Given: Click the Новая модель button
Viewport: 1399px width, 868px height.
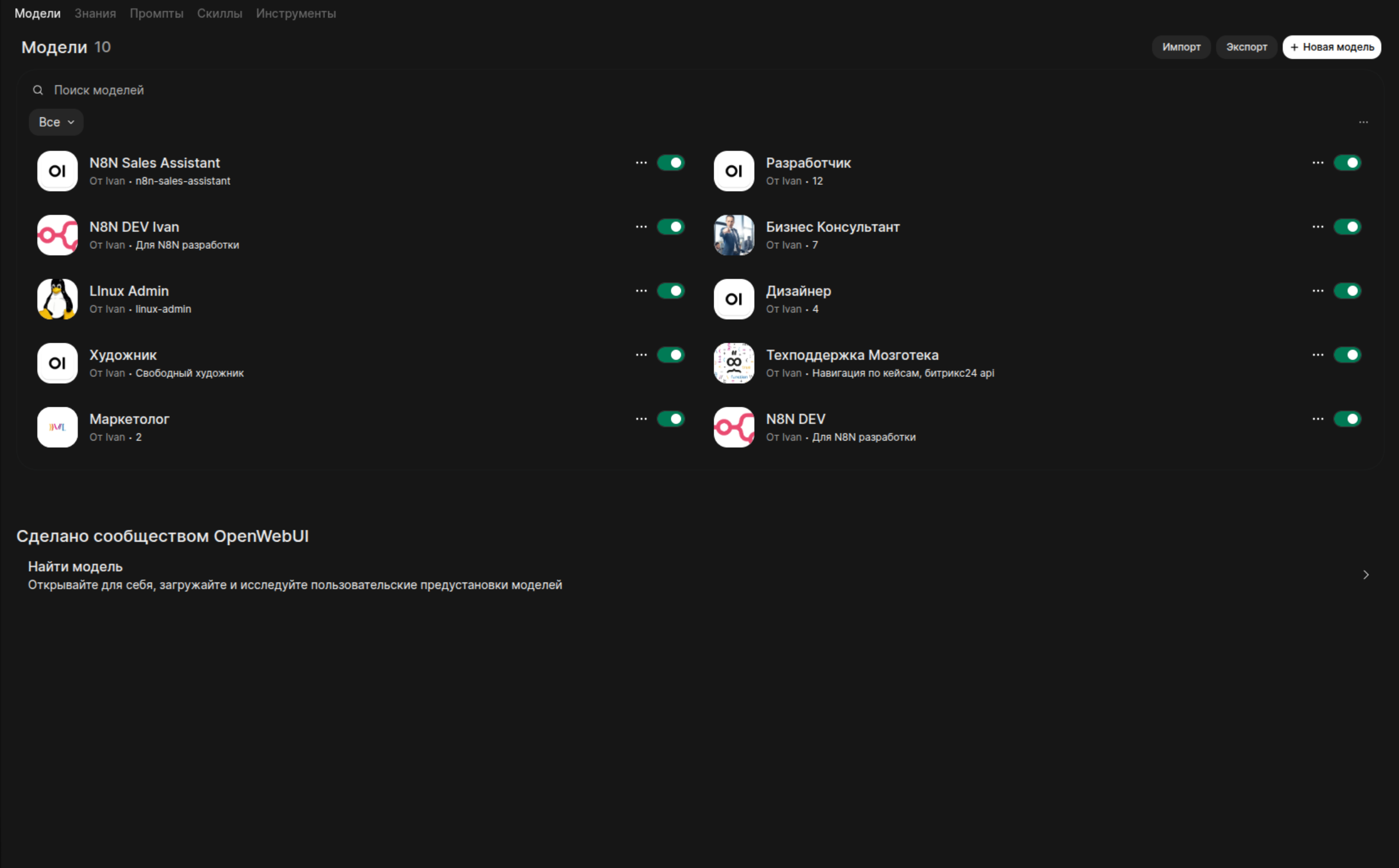Looking at the screenshot, I should click(x=1331, y=47).
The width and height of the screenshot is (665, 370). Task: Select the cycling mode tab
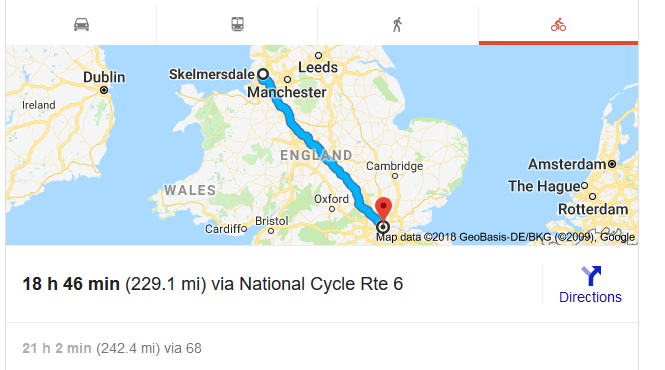point(558,24)
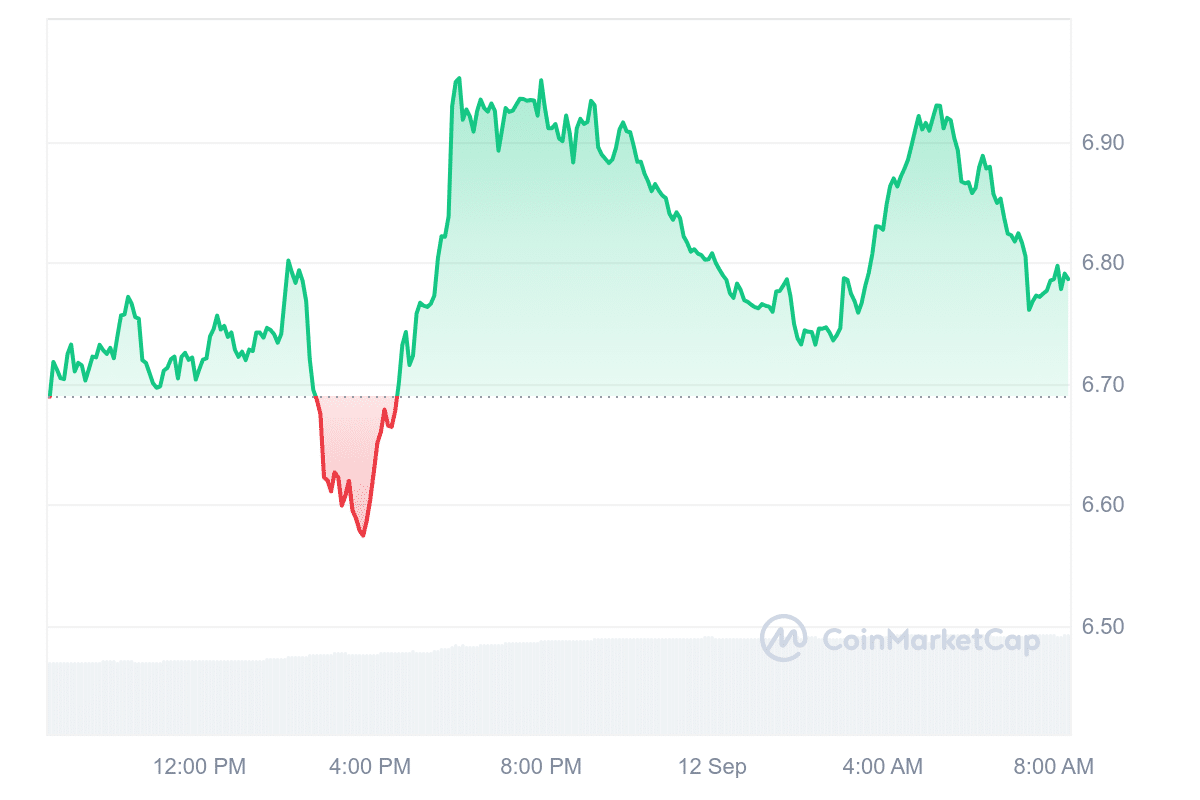
Task: Click the gray volume bars under 12:00 PM
Action: click(x=199, y=698)
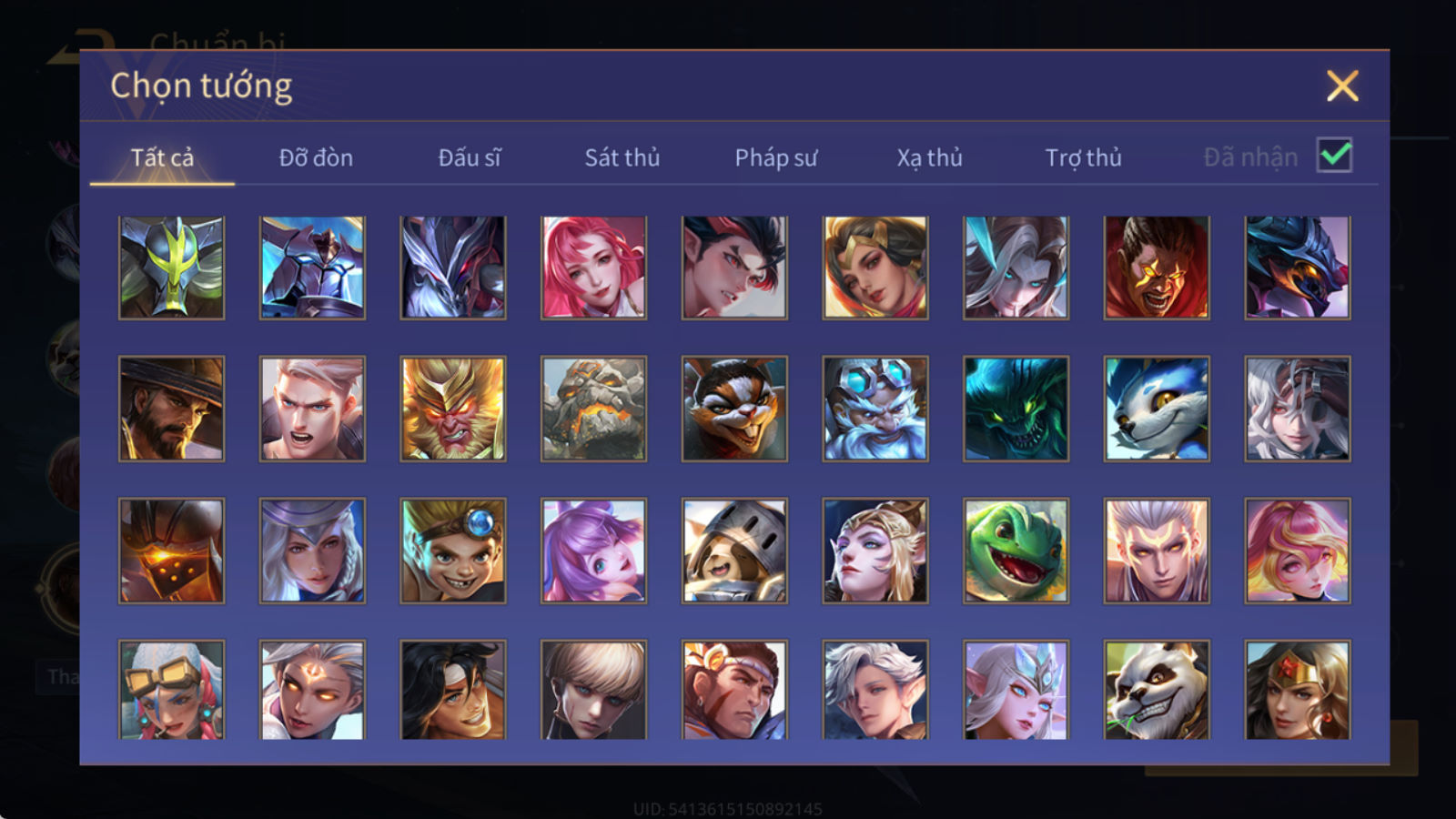Select the raccoon-cat hero portrait

click(x=734, y=409)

THE TASK
Return the preceding entries verbatim, with the pictures excluded.

PROBLEM SOLUTION
Given: Click the Новая модель button
Viewport: 1399px width, 868px height.
Looking at the screenshot, I should click(x=1331, y=47).
The width and height of the screenshot is (665, 370). Task: Select the cycling mode tab
point(558,24)
Task: Click the gray volume bars under 12:00 PM
Action: click(x=199, y=698)
Select the raccoon-cat hero portrait

click(x=734, y=409)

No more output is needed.